Dari pantauan, kondisi jalan rusak itu mulai terlihat dari Gador arah Sumberejo ada banyak lubang, hingga aspalnya tidak kelihatan dan yang terlihat hanya tanah becek arteri di sepanjang kurang lebih 1 Kilometer.

Sedang ukuran lubangnya pun bervariasi, dengan kedalaman sampai 15 centimeter, lebar 1 hingga 2 meter dengan panjang separuh badan jalan.

“Sudah tidak bisa terhitung lagi pengendara yang mengalami kecelakaan terutama pengendara sepeda motor,” kata Musani (56) warga Desa Sumberejo, Sabtu (10/2/2018).

Namun , jika datang cuaca panas , debu pekat sudah menjadi asupan warga di kesehariannya.

“Mau apa lagi , kondisinya memang begini , datang panas ya mesti berdebu,” tuturnya.

Dengan kondisi tersebut, warga prihatin dan berembug melakukan pengurukan secara swadaya. Pertimbangannya terlalu lama menunggu tindakan dari dinas terkait. Merekapun bergotong-royong menguruknya dengan grasak dan tanah.

“Kami sudah berusaha memberikan grasak pada jalan berlubang, namun grasak cepat hilang, sehingga cepat rusak lagi,” tambah Musani.

Belum adanya respon dari pemerintah , masih keterangan pria ini, membuat keruskan makin hari makin parah saja.

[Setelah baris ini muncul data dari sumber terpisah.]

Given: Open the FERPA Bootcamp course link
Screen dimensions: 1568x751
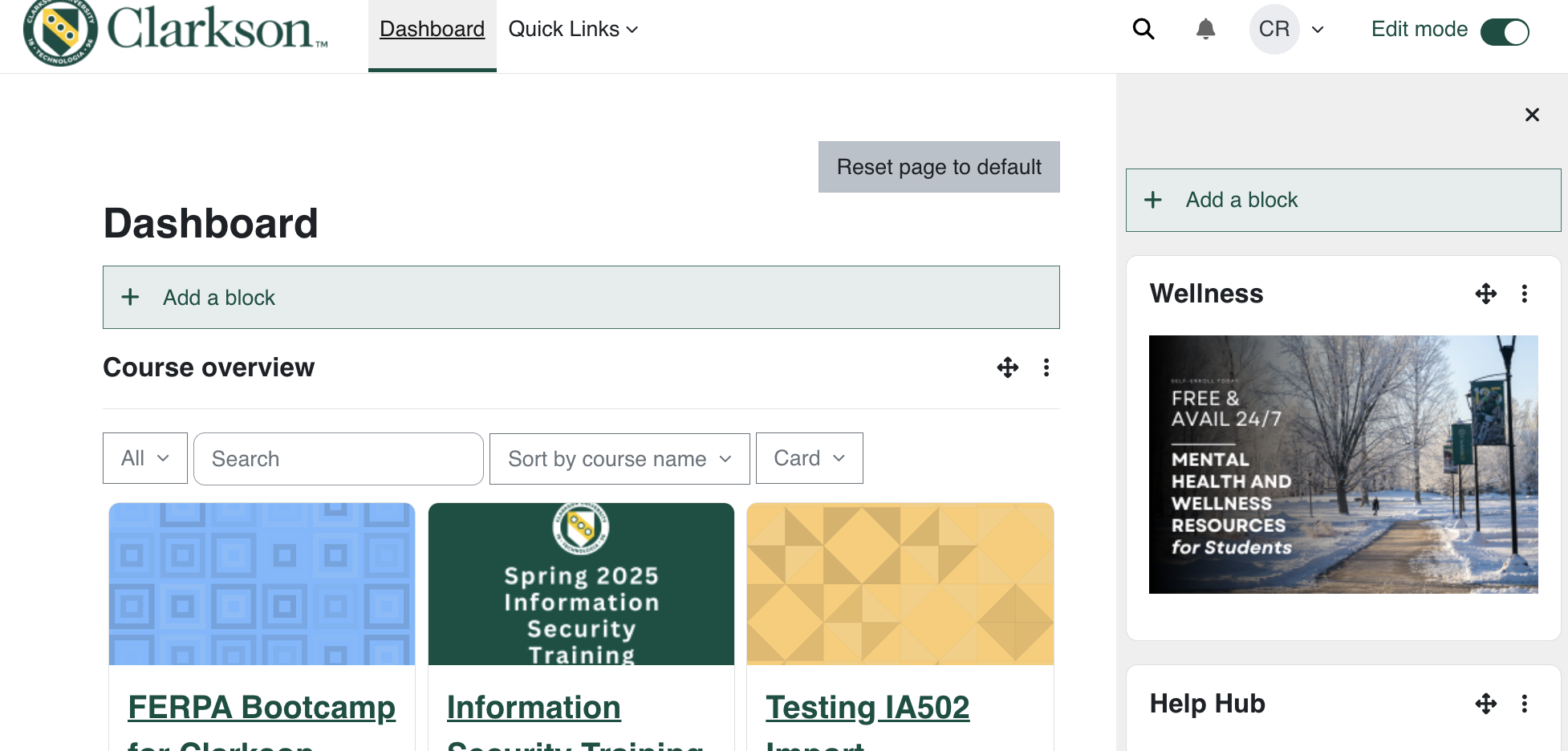Looking at the screenshot, I should click(x=262, y=708).
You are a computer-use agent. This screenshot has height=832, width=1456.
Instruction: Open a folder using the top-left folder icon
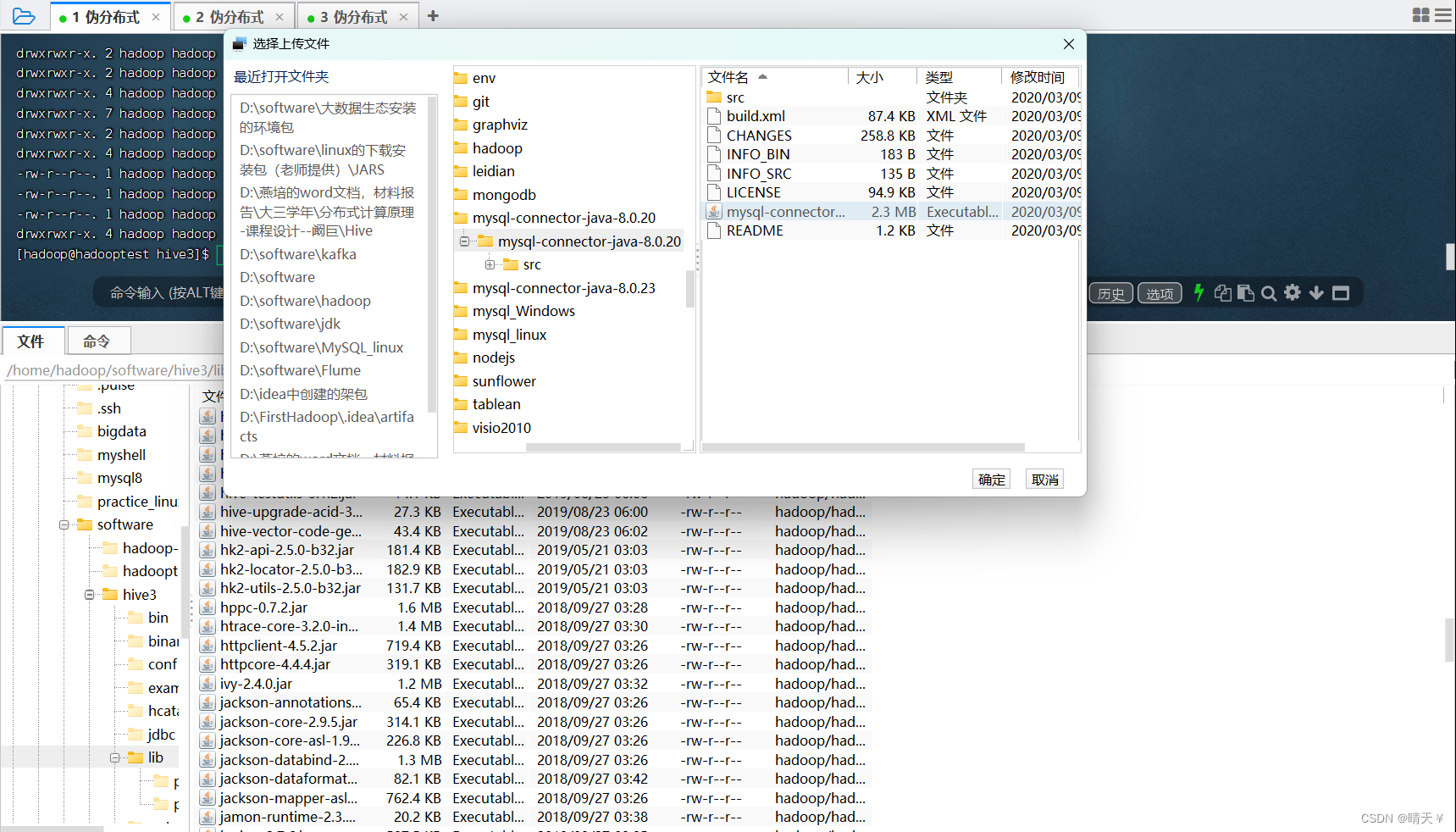(24, 15)
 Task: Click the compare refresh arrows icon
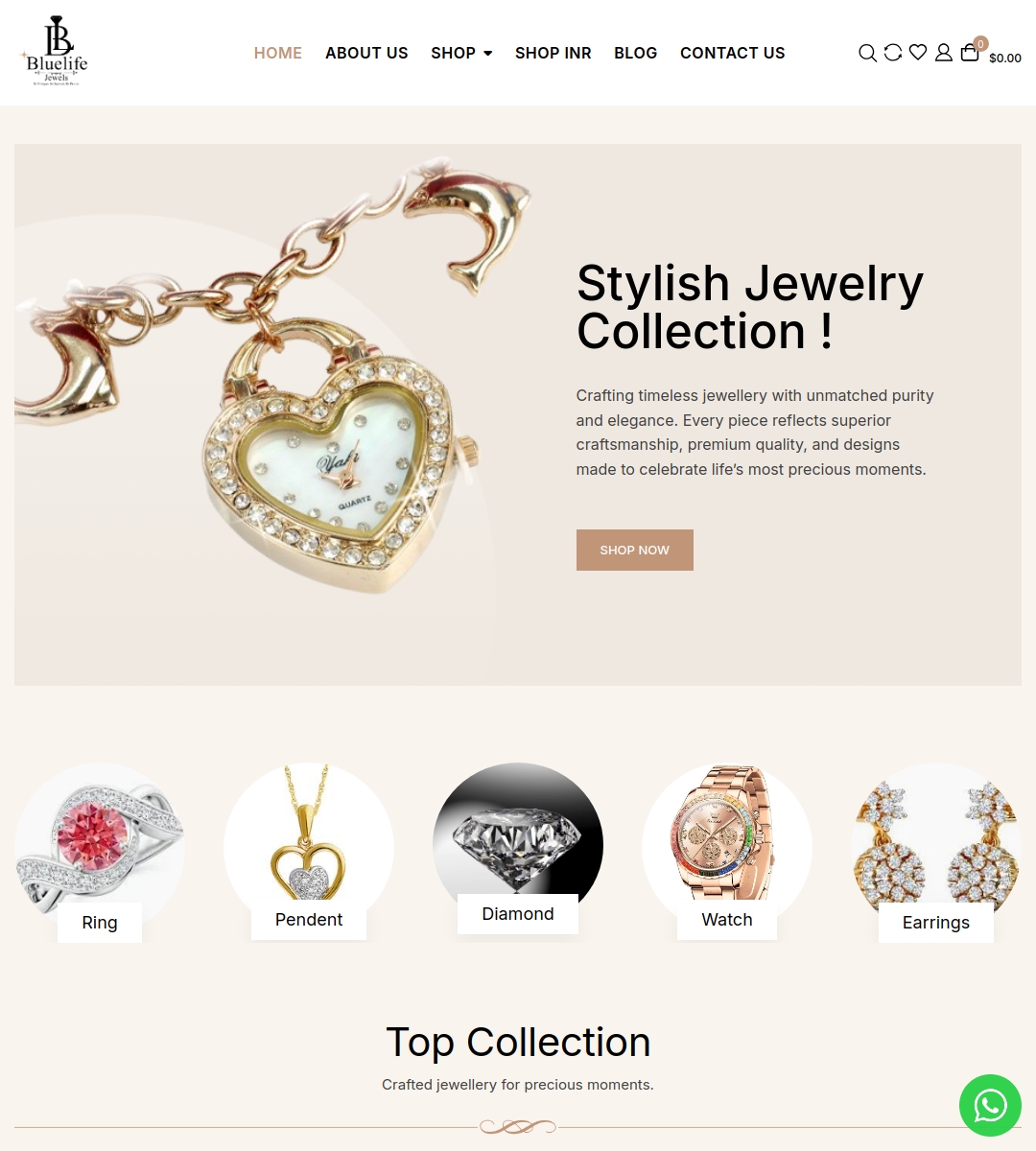tap(893, 53)
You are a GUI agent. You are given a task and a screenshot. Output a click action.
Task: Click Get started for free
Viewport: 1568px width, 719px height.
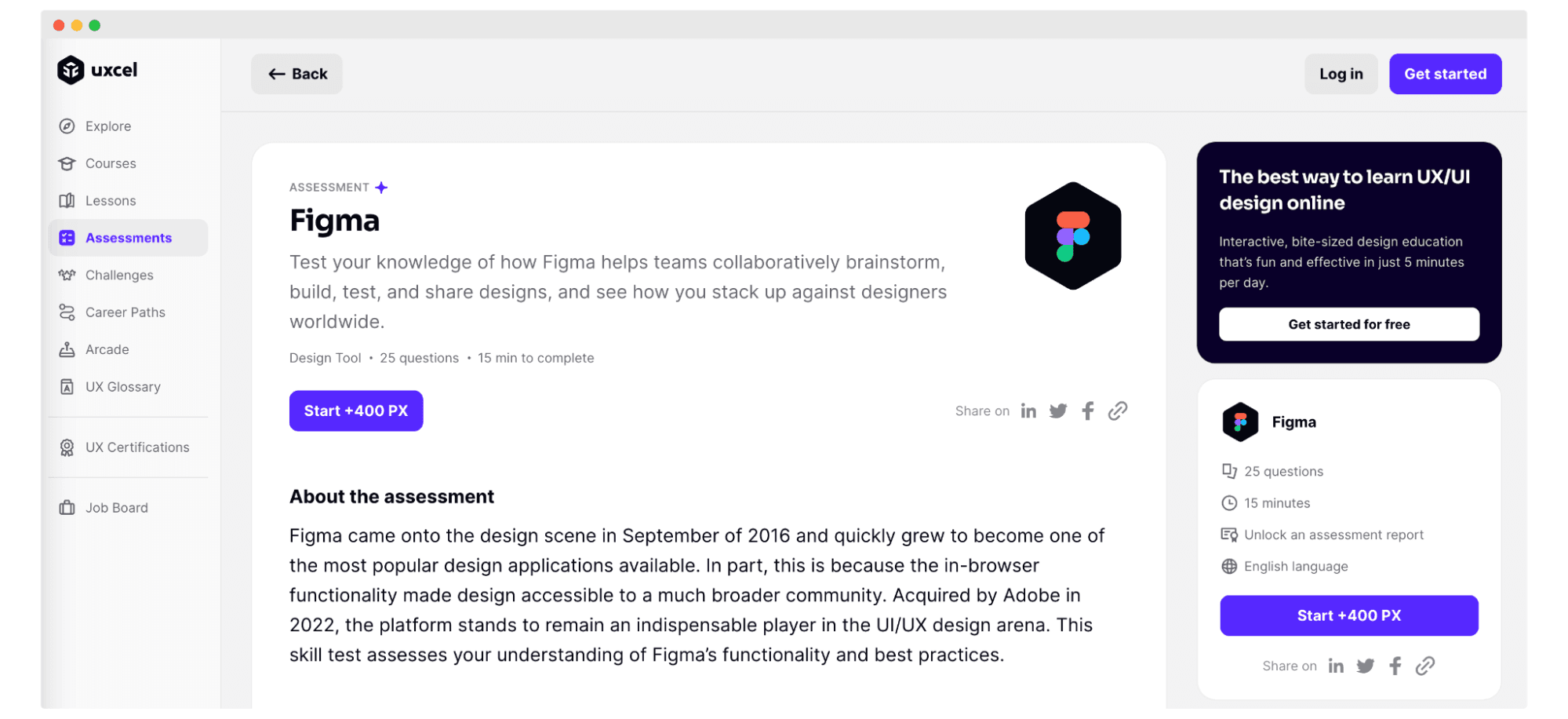coord(1348,324)
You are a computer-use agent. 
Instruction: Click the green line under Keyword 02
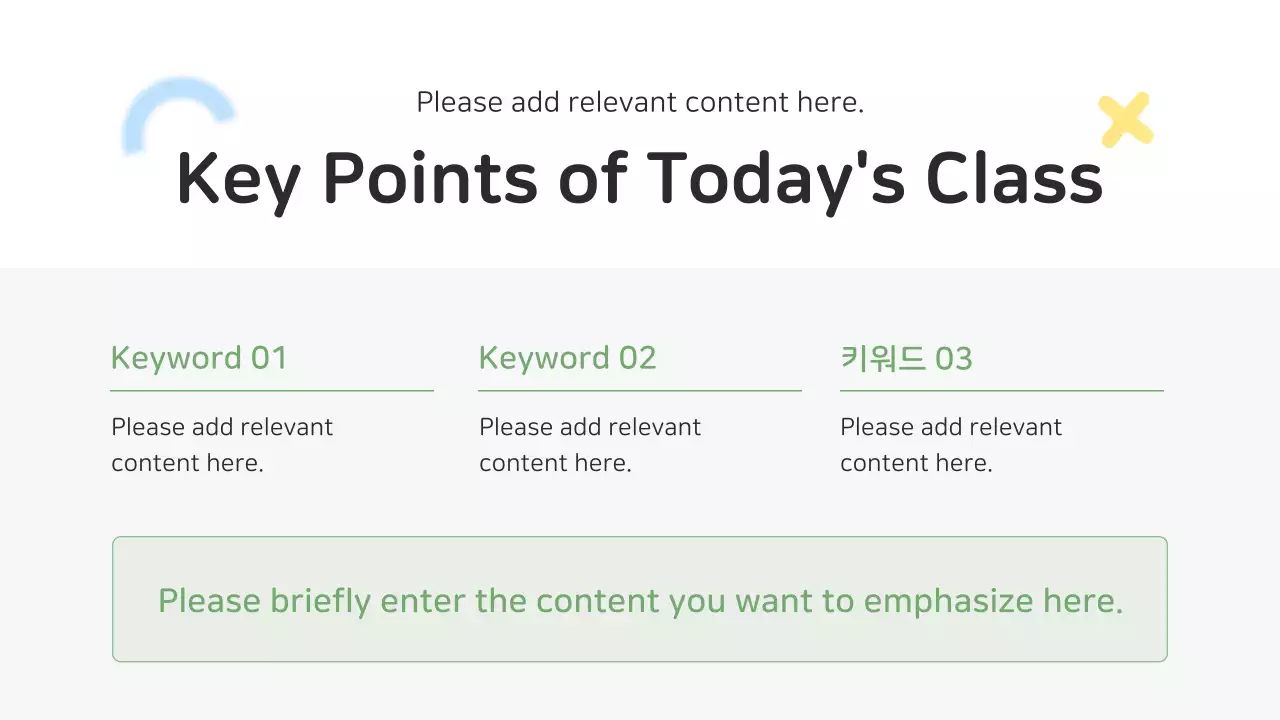(640, 390)
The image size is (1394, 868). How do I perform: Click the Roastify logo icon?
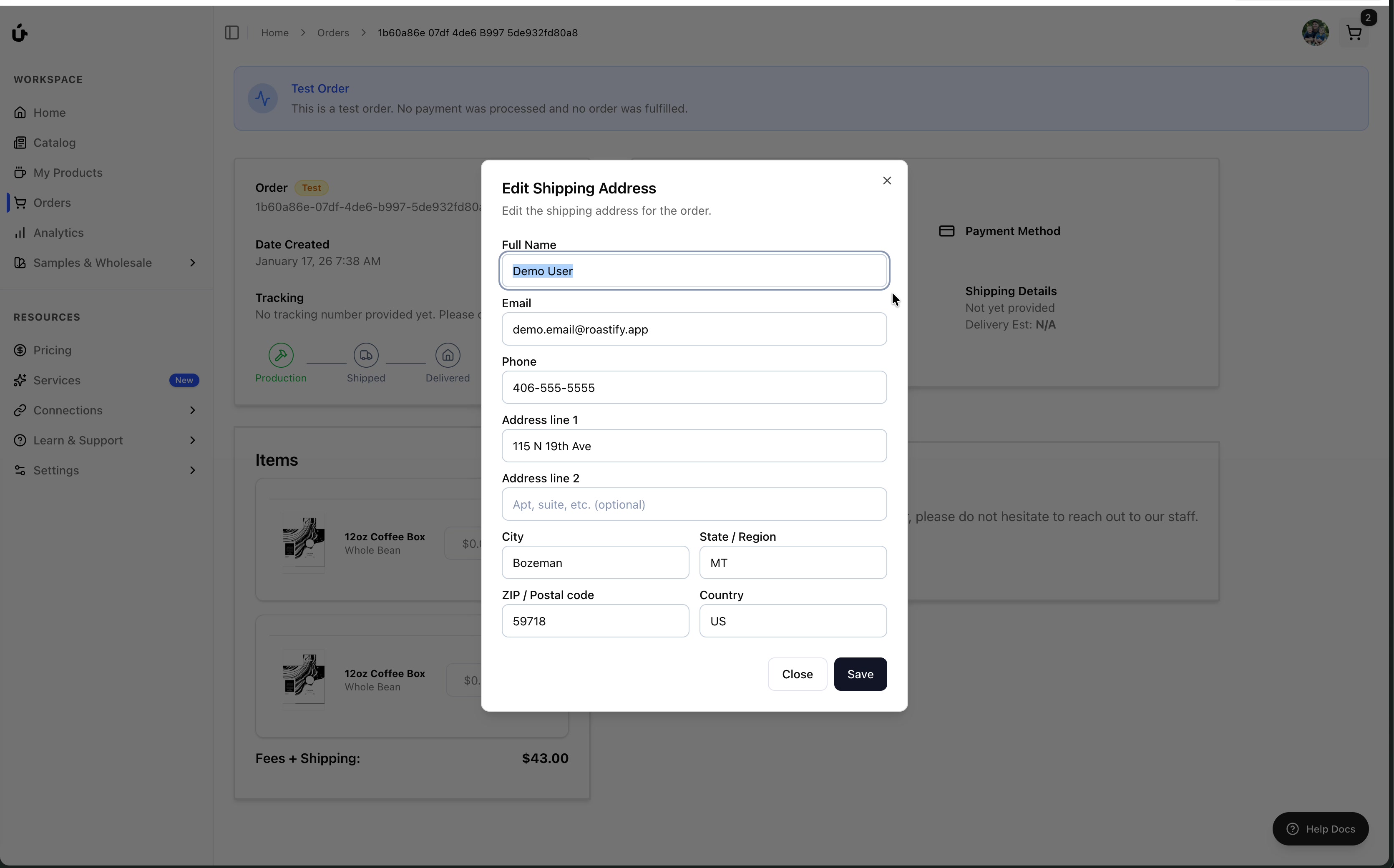coord(20,33)
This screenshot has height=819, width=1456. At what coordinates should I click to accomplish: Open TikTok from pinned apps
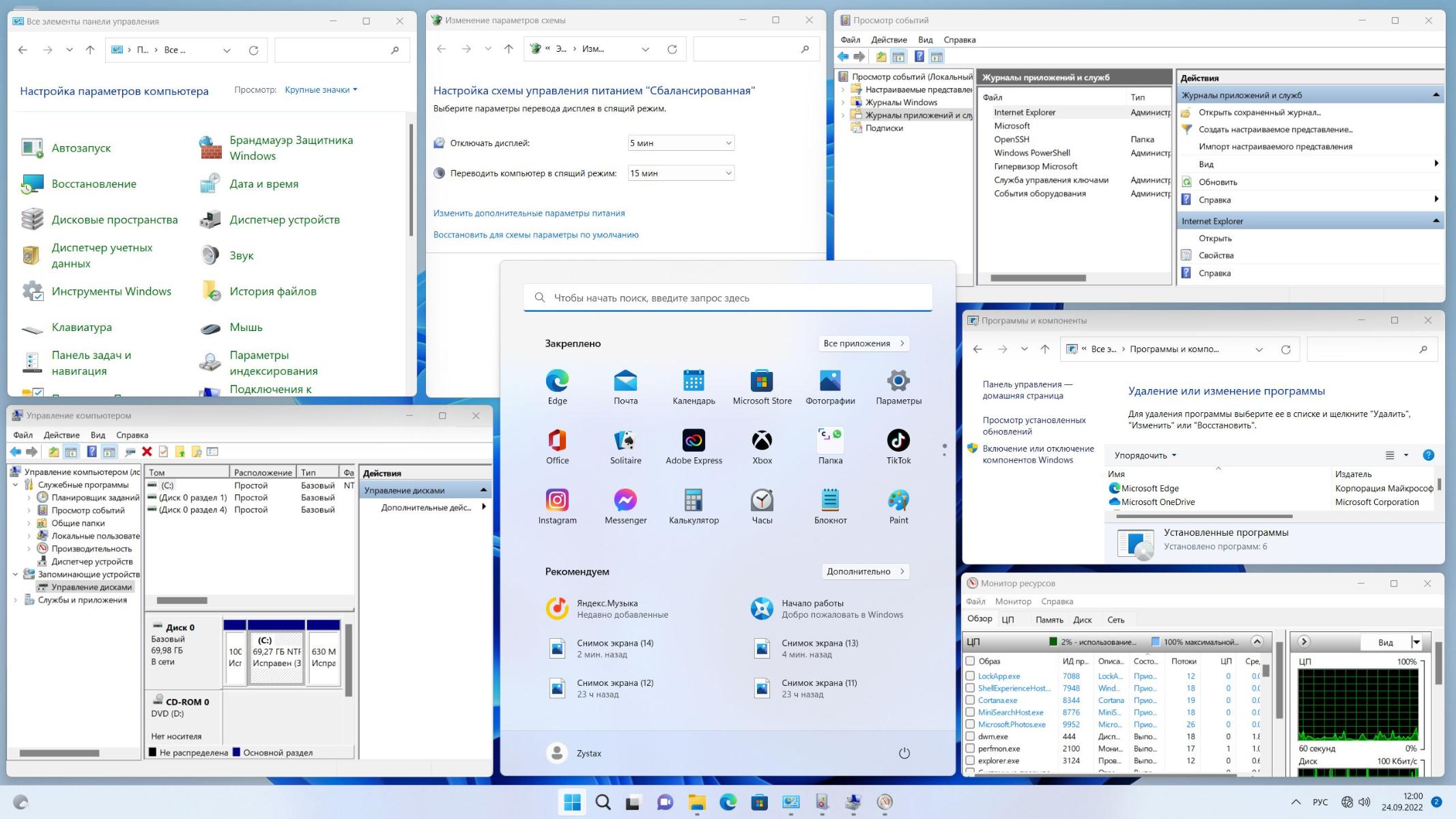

Untuk itu dia bersama warga yang lain mengharapkan pemerintah segera turun tangan mengatasi kondisi ini secepatnya.

“Jalan ini belum pernah diperbaiki, saat ini rusaknya lebih parah, apa karena terlalu banyak kendaraan besar yang melewati jalan ini, tapi kami berharap pemerintah kabupaten Trenggalek untuk segera memperbaiki jalan ini,” terangnya.

Hal senada diungkapkan Agus (24) warga setempat , jalan rusak ini rawan terjadi kecelakaan terutama pada malam hari.

“Jalan rusak ini rawan kecelakaan saat malam hari, terutama pengendara sepeda motor. Dikira hanya genangan air, tapi ternyata jalannya lubang, akhirnya kecelakaan tak bisa dihindari,” ujar Agus. (ngudiyono)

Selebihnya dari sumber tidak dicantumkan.